Dynamic Indicators from Downscaled CMIP6 #652

Joshdpaul · 2025-10-22T21:57:44Z

This PR adds a dynamic indicators endpoint to the API. The endpoint pulls data from the recently developed downscaled CMIP6 coverages, and is based on preliminary work in this repo.

This PR is currently in draft mode, incomplete for the following reasons:

the coverages are still in flux, subject to change
there is a known conflict between the ansi timestamps in the coverage and the built-in WCPS query iteration over time (JP can explain more about this - BLUF, we might have to reingest the coverages with the timestamp at 0 hour instead of noon 🙃 )
we still need the lat/lon "in extent?" validation (via geotiff or bounding box)
the endpoint still needs CSV output
we need HTML documentation for this endpoint, which in turn requires an academic reference that does not yet exist (this one might take a while to iron out since there is USGS involvement...)

Background:

The goal here is to develop dynamically generated indicators that threshold, rank, or otherwise summarize daily CMIP6 data based on user inputs. The processing is largely done server-side, via WCPS queries. We are only implementing indicators that do not rely on sequence or consecutive day aggregations, because our downscaling methodology does not preserve the order of values.

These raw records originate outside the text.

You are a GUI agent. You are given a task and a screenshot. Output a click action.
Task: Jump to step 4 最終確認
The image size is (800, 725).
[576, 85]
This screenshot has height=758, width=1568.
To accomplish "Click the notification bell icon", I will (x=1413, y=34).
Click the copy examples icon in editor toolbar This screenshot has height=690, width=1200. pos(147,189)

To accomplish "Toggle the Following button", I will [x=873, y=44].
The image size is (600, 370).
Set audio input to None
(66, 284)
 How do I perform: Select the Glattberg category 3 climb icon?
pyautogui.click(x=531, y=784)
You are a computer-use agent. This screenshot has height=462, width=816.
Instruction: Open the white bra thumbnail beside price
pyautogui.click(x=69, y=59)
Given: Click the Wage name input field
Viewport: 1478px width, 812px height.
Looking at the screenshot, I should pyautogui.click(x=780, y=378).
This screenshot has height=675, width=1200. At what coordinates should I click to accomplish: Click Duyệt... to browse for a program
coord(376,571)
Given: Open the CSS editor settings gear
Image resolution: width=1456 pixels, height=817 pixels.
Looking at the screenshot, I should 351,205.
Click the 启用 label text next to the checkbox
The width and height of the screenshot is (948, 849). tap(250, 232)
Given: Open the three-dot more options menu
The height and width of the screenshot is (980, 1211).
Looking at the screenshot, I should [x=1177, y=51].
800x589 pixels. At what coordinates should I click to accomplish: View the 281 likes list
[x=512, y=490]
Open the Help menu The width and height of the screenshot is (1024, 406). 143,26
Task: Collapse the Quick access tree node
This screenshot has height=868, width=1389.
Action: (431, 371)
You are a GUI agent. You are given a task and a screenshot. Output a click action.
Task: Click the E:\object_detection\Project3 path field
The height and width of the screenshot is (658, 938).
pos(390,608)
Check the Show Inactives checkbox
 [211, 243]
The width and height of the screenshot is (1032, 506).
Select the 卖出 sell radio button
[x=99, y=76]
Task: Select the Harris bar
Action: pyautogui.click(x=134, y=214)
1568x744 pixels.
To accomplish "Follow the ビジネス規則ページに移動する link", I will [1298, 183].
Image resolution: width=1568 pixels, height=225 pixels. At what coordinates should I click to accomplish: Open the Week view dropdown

Our list of possible indicators is therefore:

hd: “Hot day” threshold (degrees C) — the highest observed daily maximum 2 m air temperature such that there are 5 other observations equal to or greater than this value.

cd: “Cold day” threshold (degrees C) — the lowest observed daily minimum 2 m air temperature such that there are 5 other observations equal to or less than this value.

rx1day: Maximum 1–day precipitation (mm)

su: "Summer Days" — Annual number of days with maximum 2 m air temperature above 25 degrees C

dw: "Deep Winter days" — Annual number of days with minimum 2 m air temperature below -30 degrees C

r10mm: Number of days with precipitation > 10 mm

wet days per year: Number of days with precipitation > 1 mm

However, when coding this endpoint it became clear that we have 3 general types of queries that could actually be applied to any variable:

Threshold queries: counting days per year above or below a certain value
Statistical queries: getting min, mean, or max value per year
Ranking queries: finding the nth highest or lowest value per year

So rather than code up specific functions for the existing indicators, I created three granular functions that can be applied in order to recreate those indicators, or develop new ones. My reasoning for this is that not only does it require less code, but it takes into account that allowing user input will necessarily change the definitions of the indicators. For example, if you use 0C as the temperature threshold for the "deep winter days" indicator, are you really talking about "deep winter" anymore? Say you wanted to know how many days were above freezing (to approximate a growing season, perhaps) - the term "summer days" is not a very accurate description.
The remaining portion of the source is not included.